India’s woeful tracking of coronavirus variants could jeopardize the world’s fight against covid-19, several experts warned, even as a variant first found here spreads its claws overseas. With less than 0.1% of all covid-positive samples sent for genetic studies, India ranks behind over 100 countries, despite having millions of more cases. The Centre’s own target of 5%, set in December, remains a far cry.
The UK has sampled roughly 9% of its cases for genome sequencing, and is now finding the variant B.1.617.2 in up to three in four samples. Germany and the US sampled 3% and 1.5%, respectively, shows data compiled by Johns Hopkins University. Among the 10 countries with the highest covid-19 caseload, India fares better than only Russia and Turkey.
Genome sequencing studies the structure of a virus to generate vital and timely insights about mutations that can help policymakers anticipate the course of the pandemic. Not doing enough in time can let variants leak outside the origin country and delay research into how fast they transmit and which vaccines could counter them, scientists say. It can also deprive disease trackers of crucial data.
India first detected the B.1.617 variant, which transmits faster than the original variant, in October 2020. Only two months later did the Centre ask 10 labs to do genome sequencing more systematically, as part of the Indian SARS-CoV-2 Genomic Consortia (INSACOG).

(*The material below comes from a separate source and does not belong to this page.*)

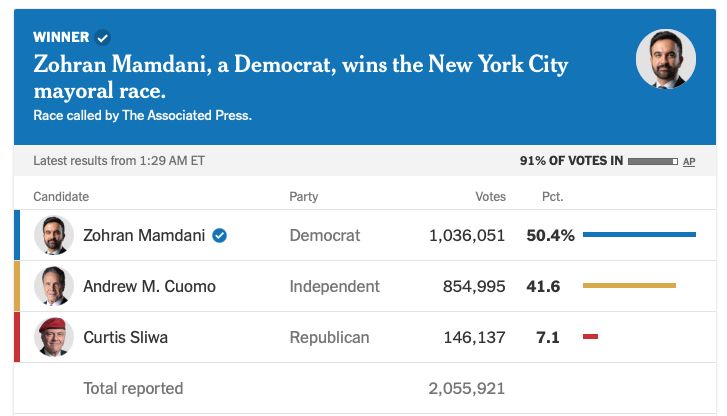Click the mayoral race winner headline
727x416 pixels.
(x=300, y=78)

So far, 25,739 covid-positive samples were sent for genome sequencing, according to a 24 May statement by health minister Harsh Vardhan. Around 20% had B.1.617, now classified as a “variant of concern” by the World Health Organization, with cases in 53 countries.
Genome sequencing is not very expensive, but needs more funding, staffing, and facilities, said Jacob John, a professor at Christian Medical College, Vellore. “We also need a plan combining clinical, public health, and research priorities to create a pipeline of well-annotated samples, carefully selected to answer key questions,” he said. “For this whole exercise to be relevant, we need sequencing to happen rapidly, within days or hours, and at a quality that meets global standards.”

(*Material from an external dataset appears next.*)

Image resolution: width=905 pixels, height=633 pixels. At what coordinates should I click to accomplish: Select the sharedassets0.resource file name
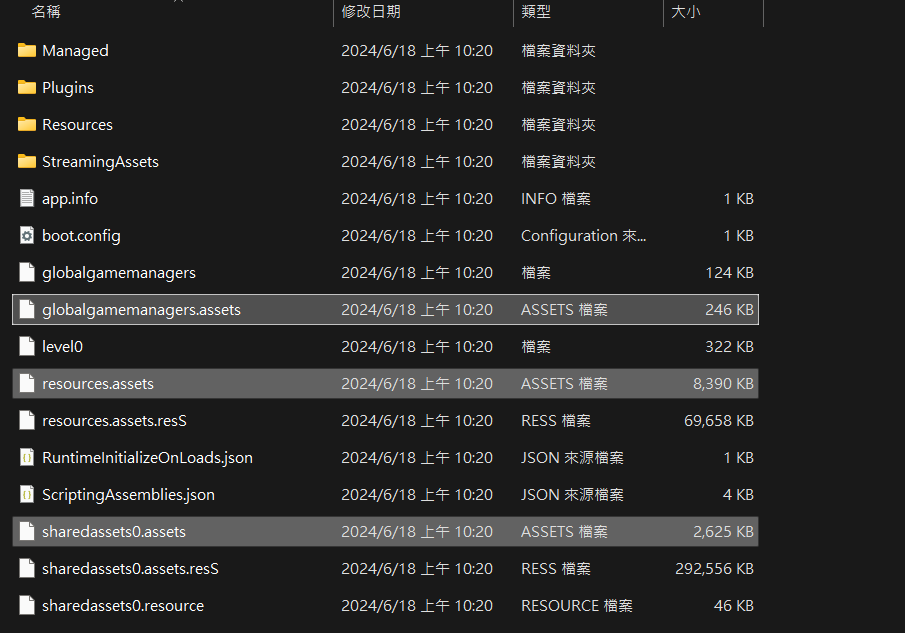pyautogui.click(x=123, y=605)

The Centre said recently that it would add 17 labs to INSACOG.
“High genome sequencing in the UK helped local governments adapt their public health strategies, such as lockdowns and vaccinations, to variants that were more infectious and spreading faster,” said Prabhat Jha, a professor of epidemiology at the University of Toronto. But in India, variants are likely quite widespread but mostly unknown, so states have little information to plan strategies to reduce community transmission.
Sequencing data, released in a timely way, can also help epidemiologists understand infections and mortality trends, said Murad Banaji, a mathematician at Middlesex University. It could help cities and states anticipate and prepare for surges and inform vaccination strategy, he said.
“It’s a real shame that we are often forced to speculate when the data could be gathered and shared,” Banaji added.